▶ The data
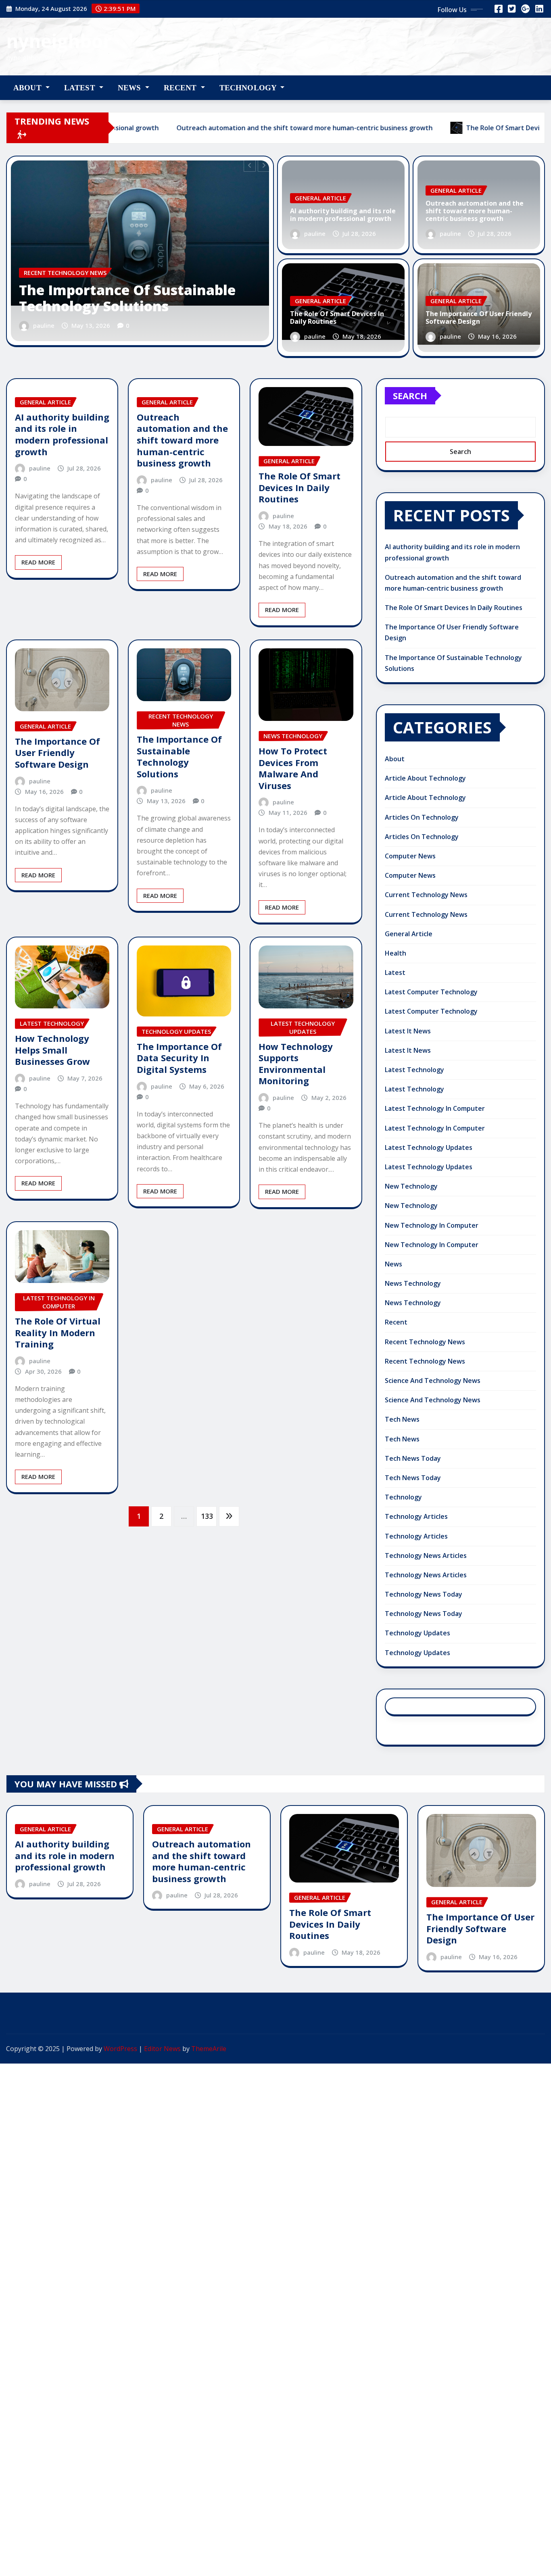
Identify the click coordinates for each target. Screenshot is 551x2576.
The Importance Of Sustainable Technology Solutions (179, 756)
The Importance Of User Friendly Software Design (479, 317)
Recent (181, 87)
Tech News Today (413, 1458)
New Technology (411, 1186)
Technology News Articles (426, 1555)
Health (395, 953)
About (28, 87)
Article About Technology (425, 778)
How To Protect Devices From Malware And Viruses (293, 768)
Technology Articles (416, 1516)
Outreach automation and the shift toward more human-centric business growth (250, 290)
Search (410, 395)
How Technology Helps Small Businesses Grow (52, 1049)
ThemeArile (208, 2048)
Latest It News (408, 1031)
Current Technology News (426, 894)
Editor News (162, 2048)
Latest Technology (414, 1069)
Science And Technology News (432, 1380)
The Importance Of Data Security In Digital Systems (179, 1057)
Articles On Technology (422, 817)
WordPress (120, 2048)
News (130, 87)
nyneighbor (58, 40)
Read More (38, 562)
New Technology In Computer (431, 1225)
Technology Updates (417, 1632)
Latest (80, 87)
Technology (249, 87)
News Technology (413, 1283)
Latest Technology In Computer (435, 1108)
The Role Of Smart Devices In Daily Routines (337, 317)
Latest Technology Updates (428, 1147)
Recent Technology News (425, 1341)
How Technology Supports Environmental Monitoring (296, 1063)
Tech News (402, 1419)
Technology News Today (423, 1594)
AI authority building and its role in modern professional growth (343, 214)
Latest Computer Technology (431, 991)
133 (207, 1516)
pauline (157, 325)
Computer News (410, 856)
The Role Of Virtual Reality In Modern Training (57, 1332)
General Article (408, 933)
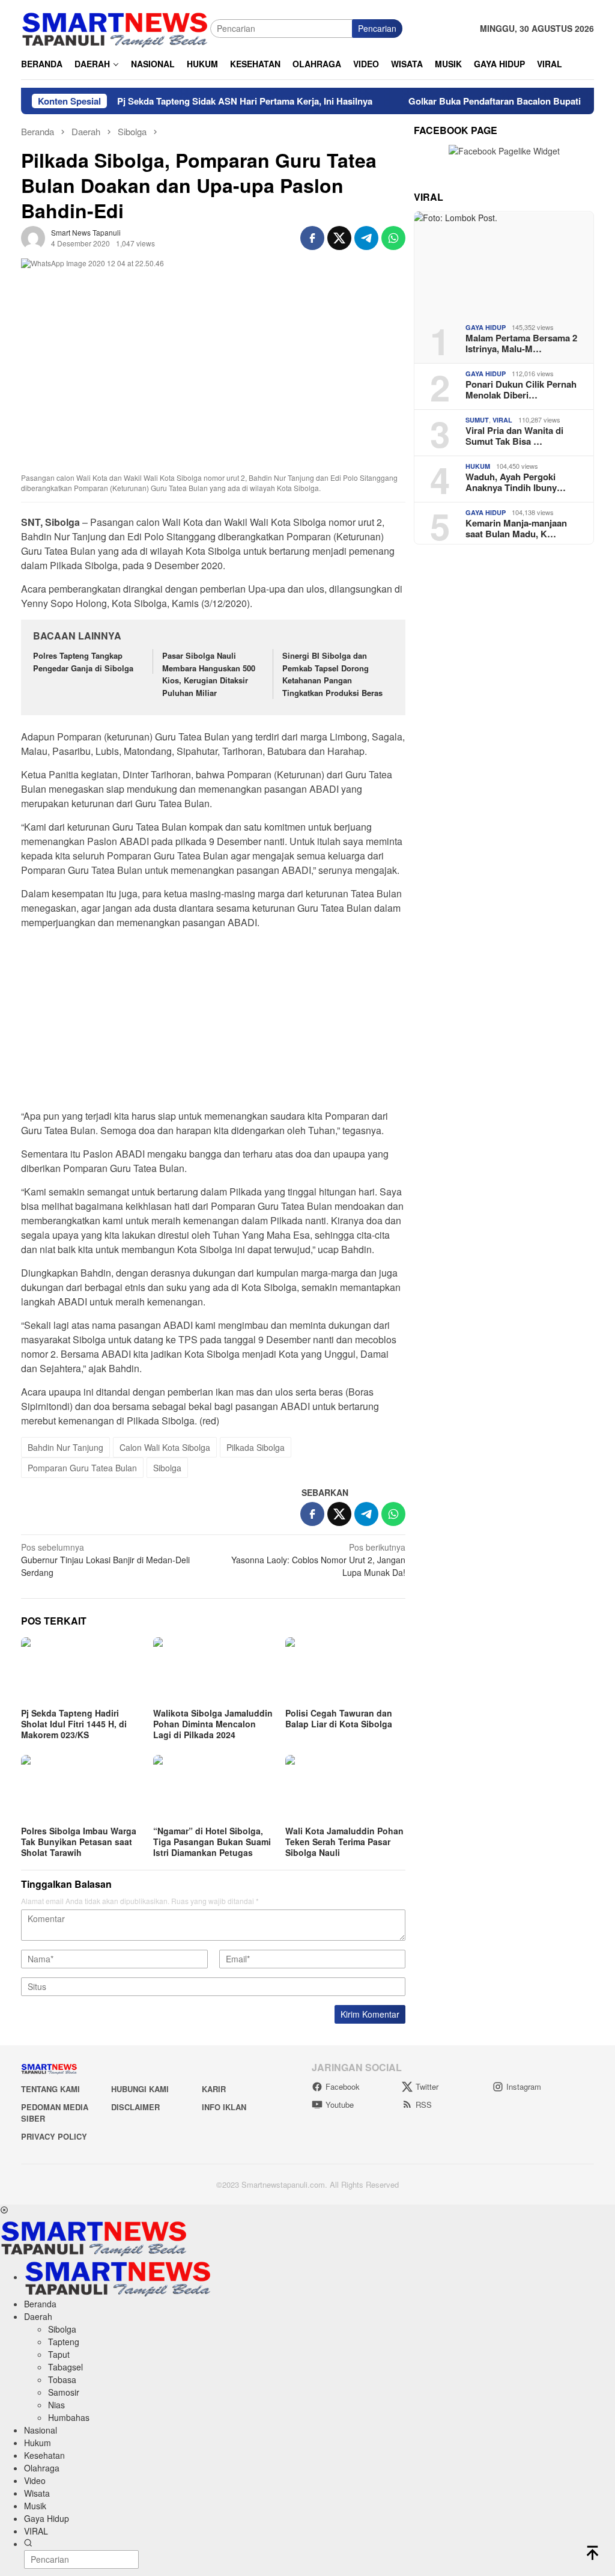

▶ Work item
Set the records down again exactly, with no pictures.

▶ The answer
Identify the click coordinates for each target. Screenshot is 551x2576.
The Importance Of Sustainable Technology Solutions (179, 756)
The Importance Of User Friendly Software Design (479, 317)
Recent (181, 87)
Tech News Today (413, 1458)
New Technology (411, 1186)
Technology News Articles (426, 1555)
Health (395, 953)
About (28, 87)
Article About Technology (425, 778)
How To Protect Devices From Malware And Viruses (293, 768)
Technology Articles (416, 1516)
Outreach automation and the shift toward more human-centric business growth (250, 290)
Search (410, 395)
How Technology Helps Small Businesses Grow (52, 1049)
ThemeArile (208, 2048)
Latest It News (408, 1031)
Current Technology News (426, 894)
Editor News (162, 2048)
Latest Technology (414, 1069)
Science And Technology News (432, 1380)
The Importance Of Data Security In Digital Systems (179, 1057)
Articles On Technology (422, 817)
WordPress (120, 2048)
News (130, 87)
nyneighbor (58, 40)
Read More (38, 562)
New Technology In Computer (431, 1225)
Technology Updates (417, 1632)
Latest (80, 87)
Technology (249, 87)
News Technology (413, 1283)
Latest Technology In Computer (435, 1108)
The Role Of Smart Devices In Daily Routines (337, 317)
Latest Technology Updates (428, 1147)
Recent Technology News (425, 1341)
How Technology Supports Environmental Monitoring (296, 1063)
Tech News (402, 1419)
Technology News Today (423, 1594)
AI authority building and its role in modern professional growth (343, 214)
Latest Computer Technology (431, 991)
133 (207, 1516)
pauline (157, 325)
Computer News (410, 856)
The Role Of Virtual Reality In Modern Training (57, 1332)
General Article (408, 933)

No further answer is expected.